EMC VMAX3 is a Data Services Platform

VMAX3 is now Generally Available and represents the next generation of market leading platforms from EMC that have established themselves as the most reliable and highest performing data storage platforms on the planet. Let’s examine what makes VMAX3 the first Data Services Platform in the industry and why VMAX3 is an even more revolutionary step from VMAX, as VMAX was from DMX. Along the way let’s dispel some myths about the product.

At launch VMAX3 is ready for the most mission critical workloads.  At its introduction, the original VMAX was a revolutionary platform, virtualizing the matrix interconnects between internal components and allowing for both scale-up and a scale-out expansion based entirely on Virtual Provisioning.  These were enormous leaps forward in the simplicity and scalability of Symmetrix.  EMC has developed rigorous testing, manufacturing processes, and incredible architecture designs that gave VMAX and then VMAX2 the title of “Most Reliable Symmetrix” ever produced.

VMAX3 is standing on the shoulders of the VMAX2 and is taking Reliability, Availability, and Serviceability to the next level.  Additional redundancy has been added on the backend DA connections to the DAEs.  More upgrades and service events leave the director online.  Tons of serviceability design changes for CS
have been added such as rear facing light bars (ever try to find one of these in a datacenter?), a work tray in the cabinets, etc. that set the VMAX3 as the RAS benchmark in the industry.

A Data Services Platform must be available, but it must also take functionality to the next level.  EMC’s goal for VMAX3 HyperMax OS is to make it the foundational component in our customer’s data center providing access to all of our best capabilities, FAST, SLO, FTS, Cloud, SRDF, TimeFinder, ProtectPoint, etc…).

HyperMax is our most comprehensive OS rewrite to date that takes the massively parallel preemptive multitasking kernel of VMAX3, and opens the door to running other data services apps inside the array.  The VMAX3 Data Services Platform can be extended with additional software functionality online as it comes available.  Most critically to our customers, code upgrades are done without taking a single component offline.  There is no failover/failback, one-at-a-time reboots, ports offline, etc. No other array can do this!

VMAX3 is designed for Always On operations.  Combined with SRDF, VPLEX + RecoverPoint, or ProtectPoint customer operations are always protected from outage, site failure, or any other outage situation.

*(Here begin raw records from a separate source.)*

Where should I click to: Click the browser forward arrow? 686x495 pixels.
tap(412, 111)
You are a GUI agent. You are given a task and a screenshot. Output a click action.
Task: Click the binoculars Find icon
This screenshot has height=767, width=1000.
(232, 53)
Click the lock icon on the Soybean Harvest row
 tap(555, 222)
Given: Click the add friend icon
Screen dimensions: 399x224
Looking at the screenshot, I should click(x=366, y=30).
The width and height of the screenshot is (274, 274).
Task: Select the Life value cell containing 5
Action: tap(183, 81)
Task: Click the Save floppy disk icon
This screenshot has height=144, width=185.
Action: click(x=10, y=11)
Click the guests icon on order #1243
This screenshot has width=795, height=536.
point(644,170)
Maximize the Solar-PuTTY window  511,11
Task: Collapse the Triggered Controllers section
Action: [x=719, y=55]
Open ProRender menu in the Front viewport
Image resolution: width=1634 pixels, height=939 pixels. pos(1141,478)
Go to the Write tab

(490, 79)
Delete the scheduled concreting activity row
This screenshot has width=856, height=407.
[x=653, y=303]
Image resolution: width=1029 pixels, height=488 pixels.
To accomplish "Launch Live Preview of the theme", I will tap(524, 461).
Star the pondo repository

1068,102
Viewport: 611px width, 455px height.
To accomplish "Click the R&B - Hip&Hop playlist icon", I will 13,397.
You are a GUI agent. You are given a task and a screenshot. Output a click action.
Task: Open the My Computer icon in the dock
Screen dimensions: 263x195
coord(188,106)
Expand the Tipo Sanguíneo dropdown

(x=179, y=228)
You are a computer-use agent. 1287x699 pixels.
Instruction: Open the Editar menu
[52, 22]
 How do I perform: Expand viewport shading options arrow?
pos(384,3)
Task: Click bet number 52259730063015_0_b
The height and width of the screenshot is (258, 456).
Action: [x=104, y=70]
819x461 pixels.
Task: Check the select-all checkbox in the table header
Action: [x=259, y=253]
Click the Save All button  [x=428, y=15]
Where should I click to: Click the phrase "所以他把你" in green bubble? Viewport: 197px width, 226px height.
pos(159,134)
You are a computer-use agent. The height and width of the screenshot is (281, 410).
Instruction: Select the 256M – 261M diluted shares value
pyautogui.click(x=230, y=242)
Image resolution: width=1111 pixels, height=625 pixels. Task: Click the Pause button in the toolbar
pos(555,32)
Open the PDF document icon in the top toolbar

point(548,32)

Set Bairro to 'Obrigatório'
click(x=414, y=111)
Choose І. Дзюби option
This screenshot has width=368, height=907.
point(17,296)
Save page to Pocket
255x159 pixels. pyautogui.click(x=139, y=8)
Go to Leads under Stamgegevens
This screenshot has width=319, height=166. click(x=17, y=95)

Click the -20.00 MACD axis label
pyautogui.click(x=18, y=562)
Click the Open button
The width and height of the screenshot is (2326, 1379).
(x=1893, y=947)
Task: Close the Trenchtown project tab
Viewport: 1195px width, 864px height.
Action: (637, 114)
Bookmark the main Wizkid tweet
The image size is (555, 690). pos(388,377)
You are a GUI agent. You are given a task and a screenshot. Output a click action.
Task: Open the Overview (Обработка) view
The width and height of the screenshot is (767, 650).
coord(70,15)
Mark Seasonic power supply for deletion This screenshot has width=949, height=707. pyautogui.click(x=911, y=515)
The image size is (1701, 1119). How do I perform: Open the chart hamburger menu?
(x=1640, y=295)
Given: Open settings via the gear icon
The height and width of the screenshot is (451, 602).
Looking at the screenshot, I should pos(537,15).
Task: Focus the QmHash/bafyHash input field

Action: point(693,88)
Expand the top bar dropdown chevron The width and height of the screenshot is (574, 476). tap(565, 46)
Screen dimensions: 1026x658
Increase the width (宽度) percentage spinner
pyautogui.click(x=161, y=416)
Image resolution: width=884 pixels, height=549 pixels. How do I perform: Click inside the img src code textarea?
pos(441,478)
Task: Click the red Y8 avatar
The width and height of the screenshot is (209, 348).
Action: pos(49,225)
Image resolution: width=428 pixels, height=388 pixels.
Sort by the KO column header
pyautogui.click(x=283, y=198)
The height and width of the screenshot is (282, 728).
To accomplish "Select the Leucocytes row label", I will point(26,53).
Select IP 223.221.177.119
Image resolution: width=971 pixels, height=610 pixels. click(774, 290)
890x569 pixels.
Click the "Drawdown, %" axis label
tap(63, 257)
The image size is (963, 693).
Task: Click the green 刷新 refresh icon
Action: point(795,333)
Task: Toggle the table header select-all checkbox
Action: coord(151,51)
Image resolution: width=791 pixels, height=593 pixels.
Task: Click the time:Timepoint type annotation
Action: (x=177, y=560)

We talk to our customers about “always on” Platform 3 infrastructure, and now we’ve built VMAX3 into an “always on” Data Services Platform.

VMAX3 Always On

Our phased release schedule enables us to get products to market faster.  We tell our customers how Agile development has revolutionized the way apps are brought to market and how the new normal is “fast.”   Get products out fast and iterate fast to
ramp up to provide the most important features first, prioritized by customer demand.  It’s one thing to do this in the Platform 3 web space, because the service is designed to be always on, and upgradable without degradation to the end user experience.  To do this in the hardware market, the platform must provide the same Always On availability to allow upgrades that enable the additional functionality.

In exactly this way, VMAX3 provides us a platform that is always available, and through HyperMax, additional data services can be added later online. Getting the base platform right is critical.   As previously discussed the upgradeability of VMAX3 allows us to introduce this revolutionary product now, which is crucial to maintaining market leadership position and building momentum while simultaneously creating a revolutionary new data services platform.

VMAX3 will carry customers toward Storage as a Service.  Fundamental to the value proposition of VMAX3, like VMAX Cloud Edition before it, is the idea that purchase decisions and provisioning are based on Service Level Objectives as opposed to rotational speed of the drives.  This outcome-based thinking is a wave carrying our customers toward the beachhead of Storage aaS.

Three years ago, EMC’s message for introducing ITaaS Transformation was 1) Have C-level sponsorship, 2) Pick a project and grow it, 3) Let the technology get you there.  Well, VMAX3 is getting our customers there.  Whether or not they have financial models that equate to the service levels inside VMAX3, they gain the simplicity and ability to automate processes that Service Level based provisioning provides.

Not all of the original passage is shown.